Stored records
● ● ● ● ● ● ●
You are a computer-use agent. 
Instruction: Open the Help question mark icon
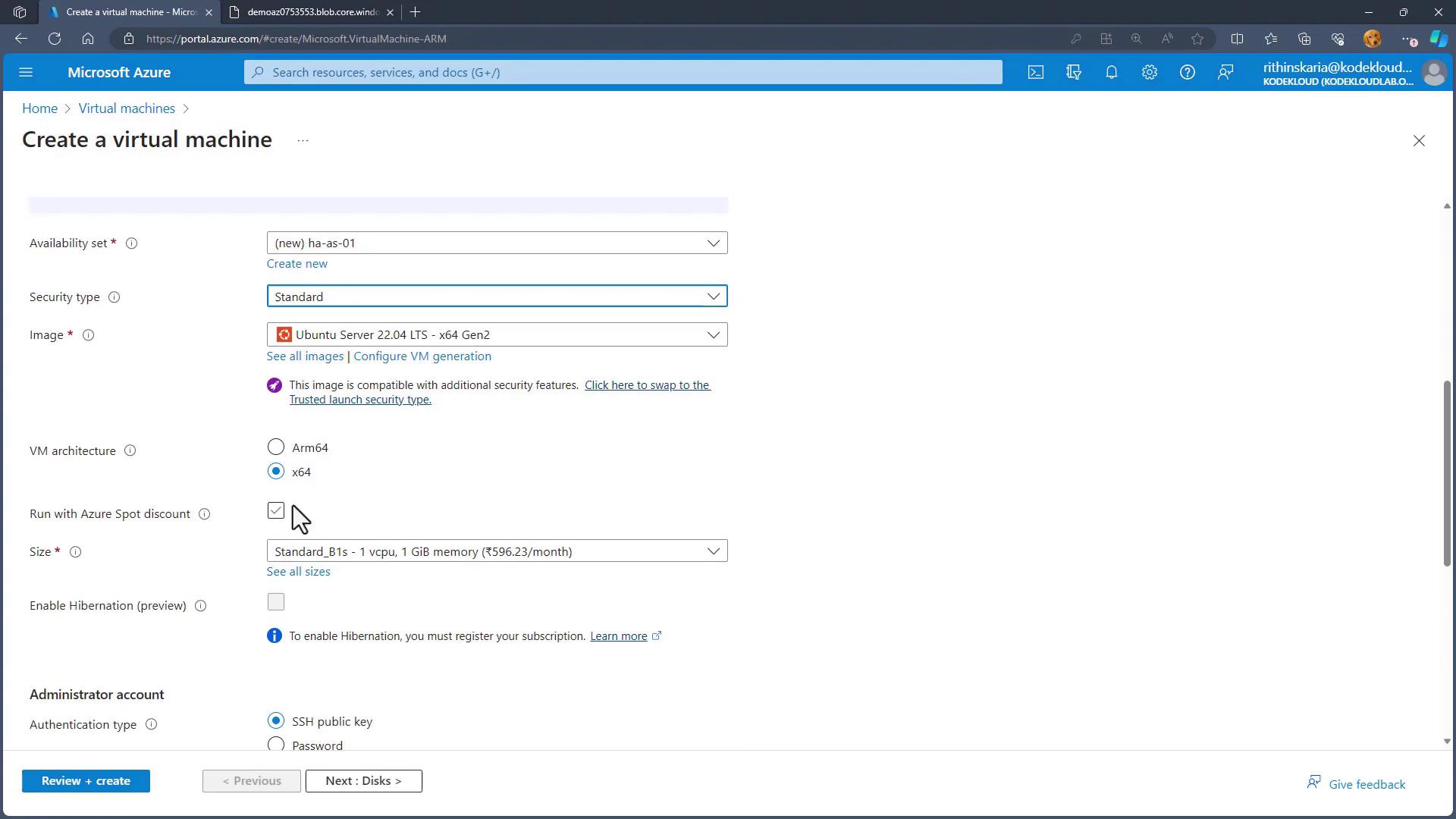click(1187, 73)
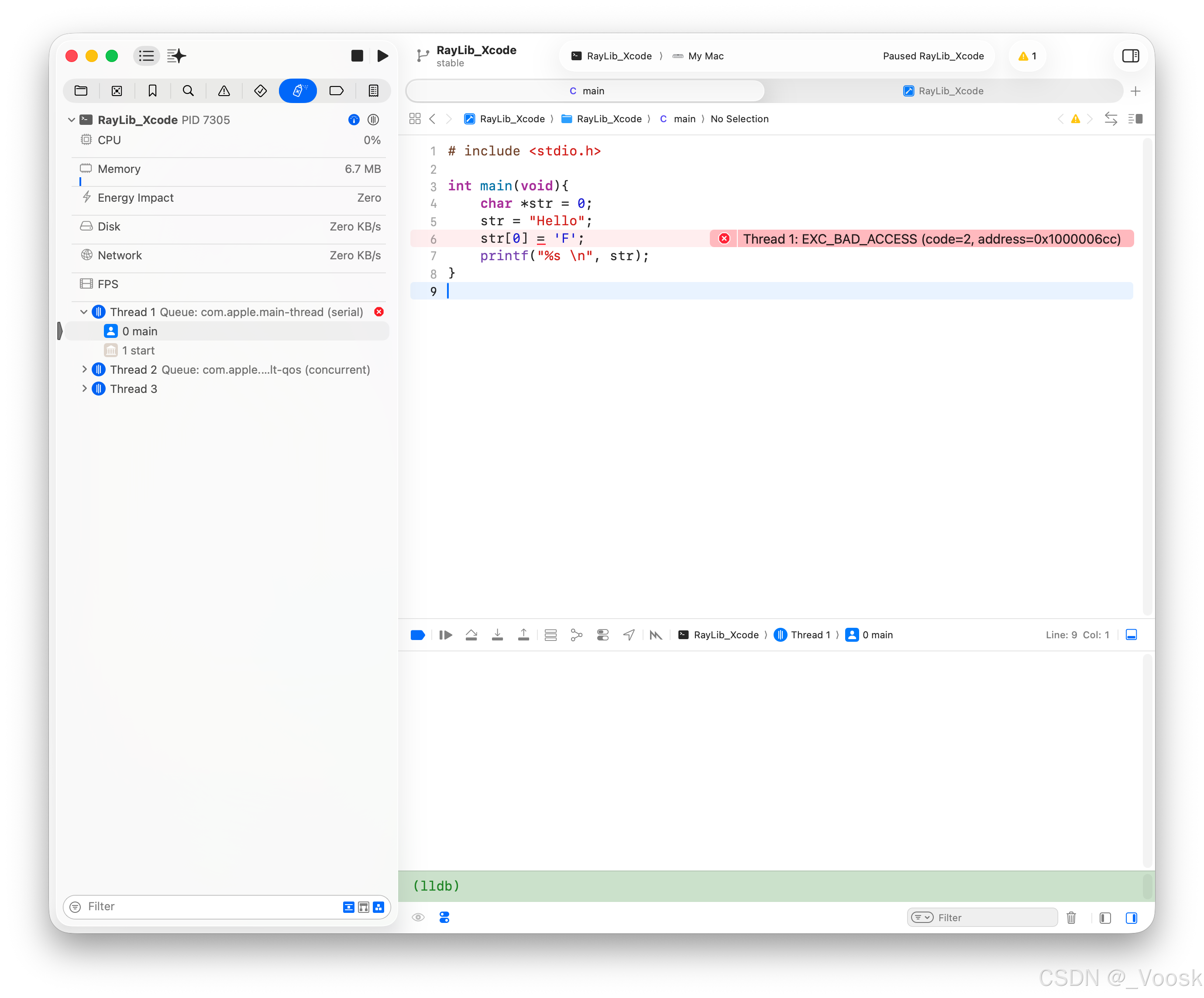Hide the debug area with bottom panel toggle
Viewport: 1204px width, 998px height.
[x=1131, y=635]
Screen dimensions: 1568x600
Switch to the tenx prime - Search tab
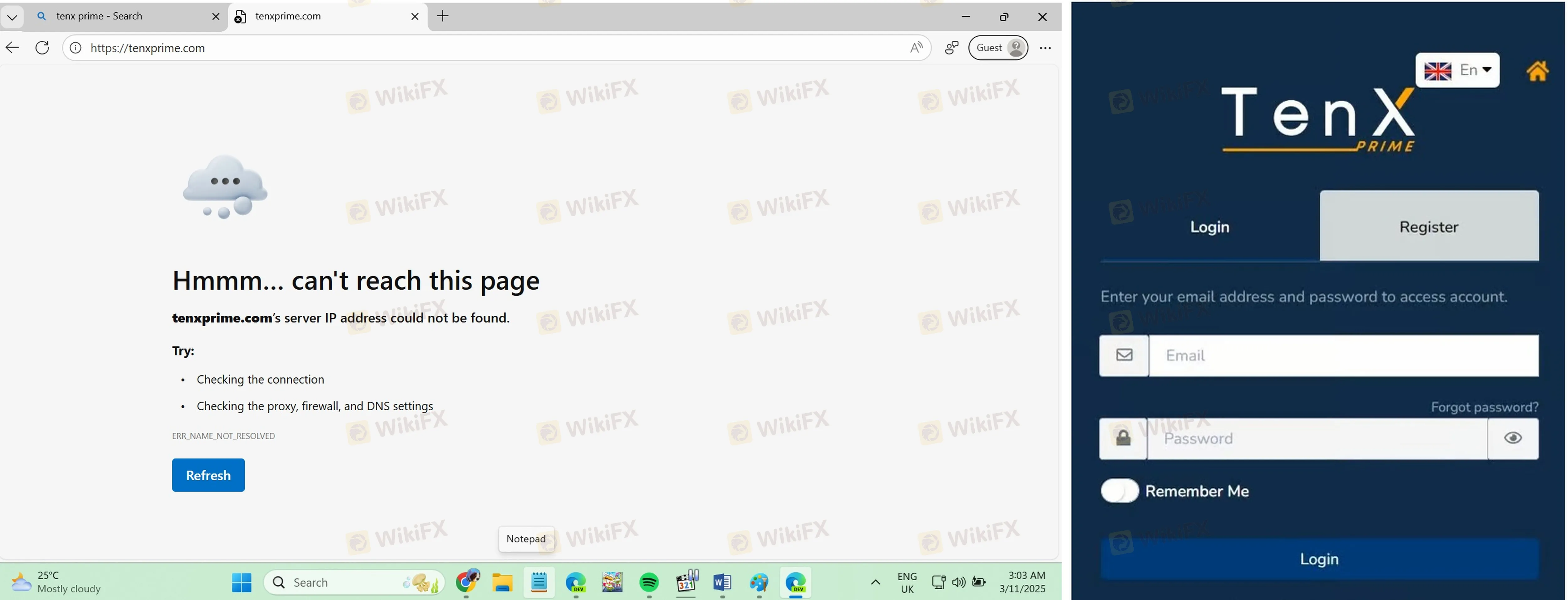coord(122,16)
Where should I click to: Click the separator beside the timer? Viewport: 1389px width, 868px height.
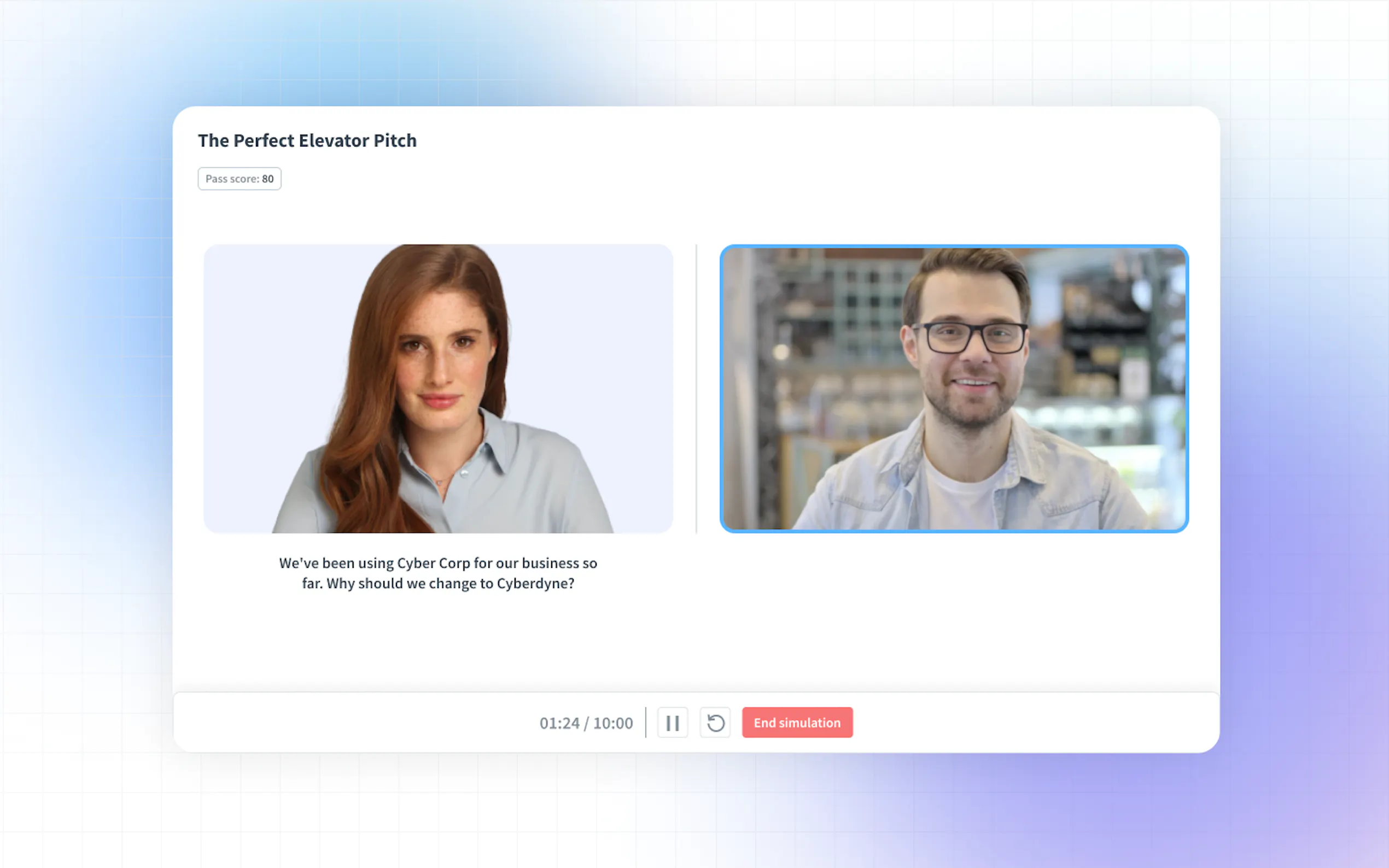646,722
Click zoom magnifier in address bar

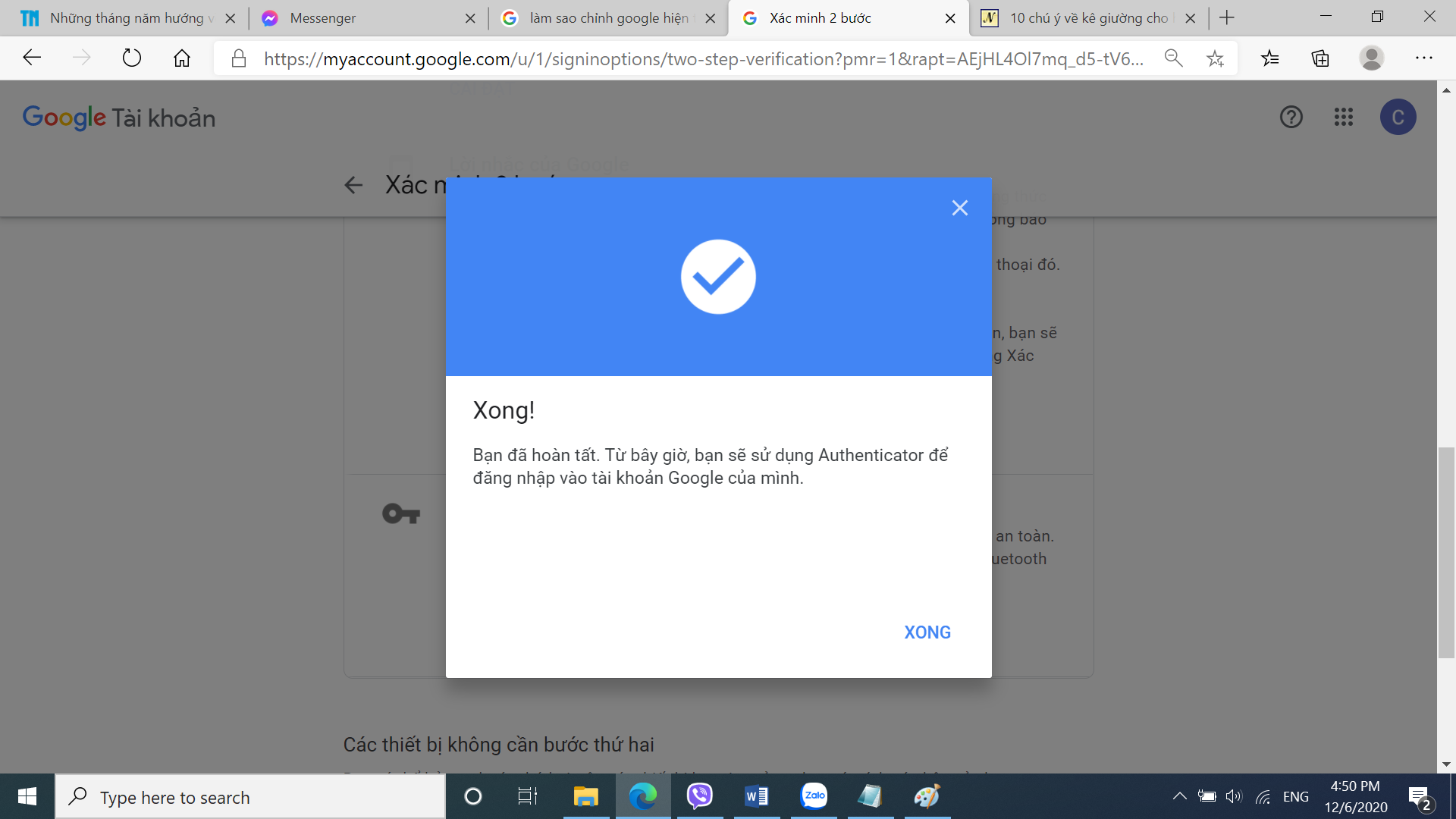(x=1173, y=58)
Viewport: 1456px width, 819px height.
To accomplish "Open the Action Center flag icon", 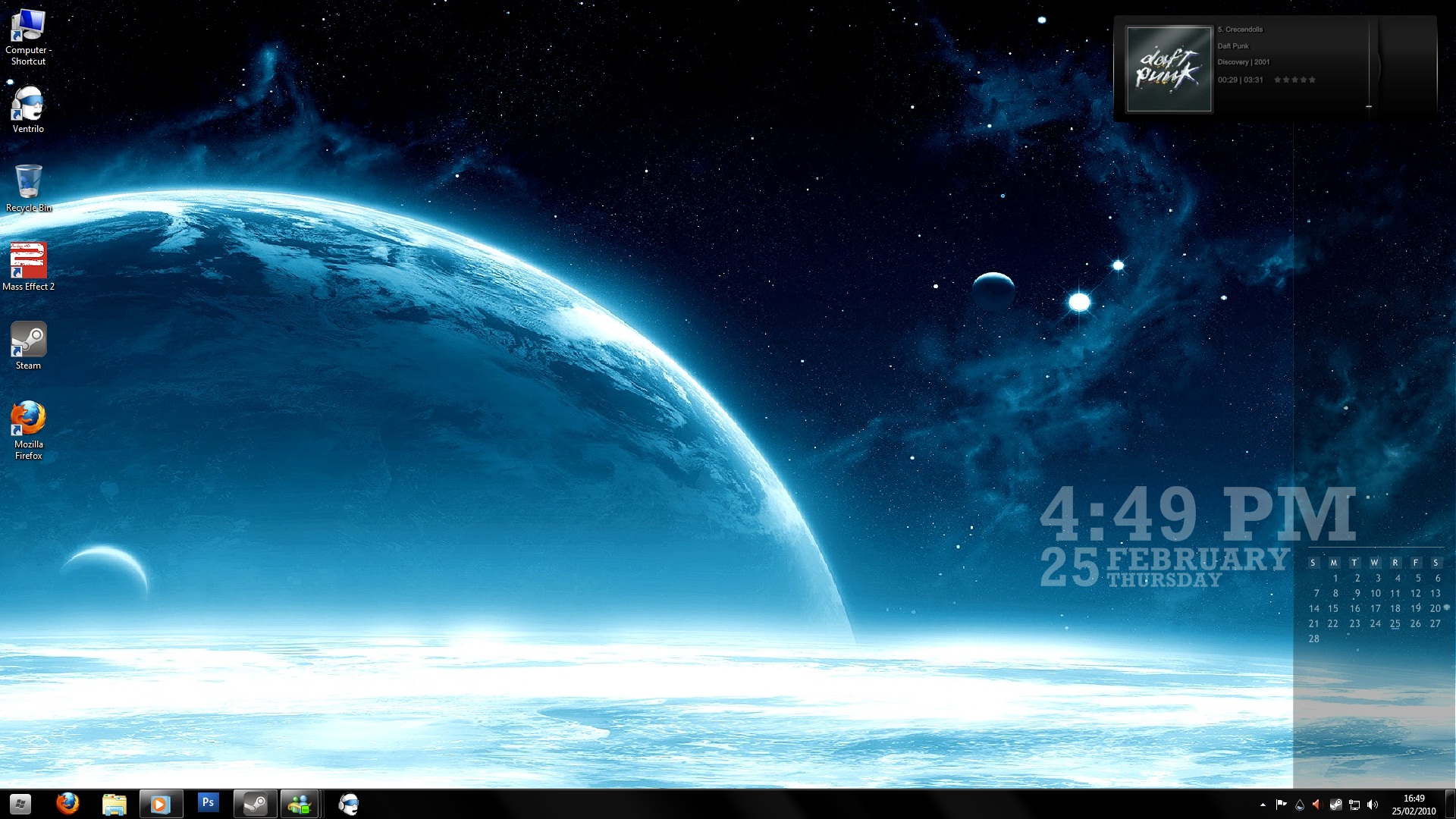I will [x=1281, y=805].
● ● ● ● ● ● ●
Task statement: Output only the lines above from the one containing "Switch to the tenx prime - Search tab" to the one containing "Viewport: 1456px width, 819px height.", both included, exactly as written and with no pictures.

Expected answer:
Switch to the tenx prime - Search tab
coord(122,16)
Where should I click to: Click the separator beside the timer? Viewport: 1389px width, 868px height.
646,722
Click zoom magnifier in address bar

(x=1173, y=58)
Viewport: 1456px width, 819px height.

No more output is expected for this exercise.